I'm working on a project where I have two websites (client and a server). I've opened web service and I'm trying to "send" a picture from my server to the client

public string PictureUrl(string id)
    return "http://localhost:49400/Website13/images/" + "PICTURE NAME";

It works only when I know the port for my web service. What I'm looking for is if there's any method where I can get the port of my we service even if it changes, and making the code "looking" like this :

public string PictureUrl(string id)
    return "http://localhost:" + GET_PORT_METHOD + "/Website13/images/" + "PICTURE NAME";

and the, I'll be able to use this method in my client and receive the picture. (it's like uploading a picture into an online website and then getting the URL, but since It's only a project I'm not buying a domain my server will not be online).

  • 3
    The port is integral part of the address of your service. You are asking: If I know the street how can I find the house number? In general you cannot or you should walk the whole street (port scanning). This is the reason why most services have well-known port numbers like: 80 = web, 21 = ftp etcetera. Only way you could know it is if the server contacts the client (but then needs to know the address of the client). Apr 16, 2015 at 8:13
  • 1
    Your best bet is to bind to a known port... you should be able to do this in your project configuration file... Right click the project and go to web settings. Set the port to a fixed number and save all. You can then pass this to the client. At in your main master page/layout template, add a script field before your client script blocks that injects this as a value from your web config. Use a config transform for your production settings.
    – Tracker1
    Aug 15, 2015 at 5:57

2 Answers 2


You can avoid this issue by using a host name without a port and leaving the mapping of that host name to the target port to the server. This way, when the port changes (which is something you do on the server) you can change the mapping as well (which would also be on the server).
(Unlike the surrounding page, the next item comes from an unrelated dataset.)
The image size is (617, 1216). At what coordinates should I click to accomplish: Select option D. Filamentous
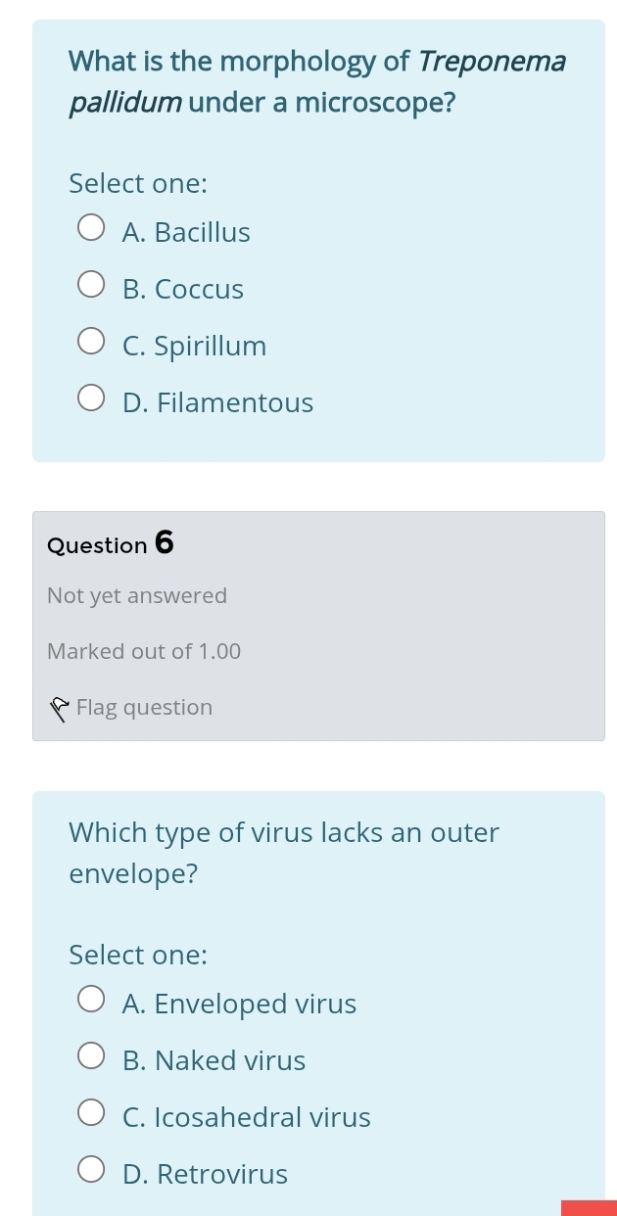[x=91, y=398]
Depending on the web server you are using, you could use Host Headers (IIS) or Name-Based Virtual Hosts (Apache). This way, you define 'http://myservice/images' as the URL and let the webserver handle what port the URL goes to.
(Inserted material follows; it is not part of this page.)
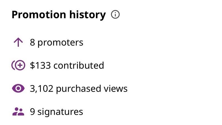Click the word 'signatures'
Screen dimensions: 222x125
pos(60,112)
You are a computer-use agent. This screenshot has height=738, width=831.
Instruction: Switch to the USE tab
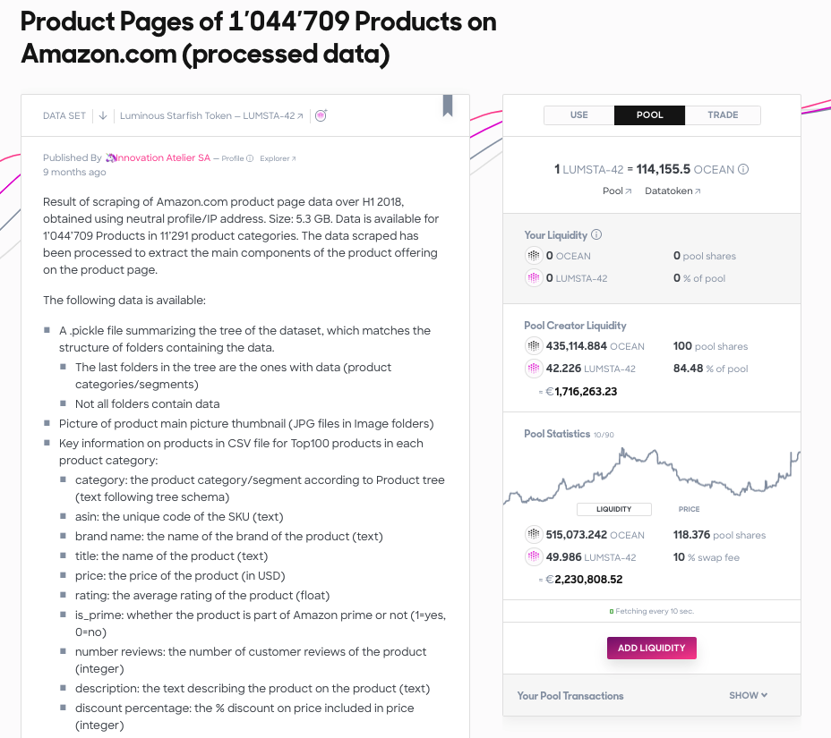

On a more low-level approach you could scan all the ports (probably the worst option), or implement something similar to the way DHCP works where your client broadcasts a message via UDP and the server (who knows the address for the client from the broadcast) responds with the information. But there is nothing in your question that you couldn't solve using the above method without resolving to these more extreme implementations.



There are specific implementation answers to this problem developed by various software stacks, see JDTs answer.
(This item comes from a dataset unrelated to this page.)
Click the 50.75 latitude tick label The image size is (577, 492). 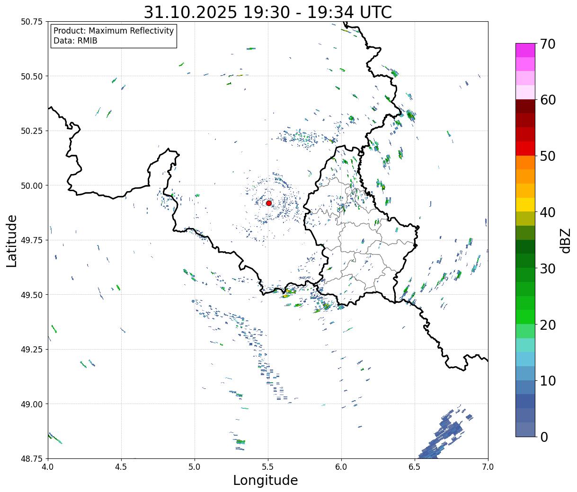pyautogui.click(x=31, y=22)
I think a fairly simple solution is to get your router to do this for you. You can define a mapping between incoming requests at a known and static port on the router and the server (including the port number) the requests should be forwarded to.


The general problem though of trying to refer to an endpoint (host + port of a web service) when you don't know all the variables has been solved in large enterprises by using a registry service (e.g. WSRR). A third application at a known location in the network that will answer the question: Where is this web service? Whenever the webservice changes its host or port it needs to up date the registry with its new location.

Config Store

The more modern equivalent of the registry is to keep a distributed config store, such as Apache ZooKeeper, up to date with the location of all the systems in your network. This can act the other way round to the registry, in that you can update the config store with what you would like the network configuration to look like and watchers will respond to that change by spinning up the service at the required location.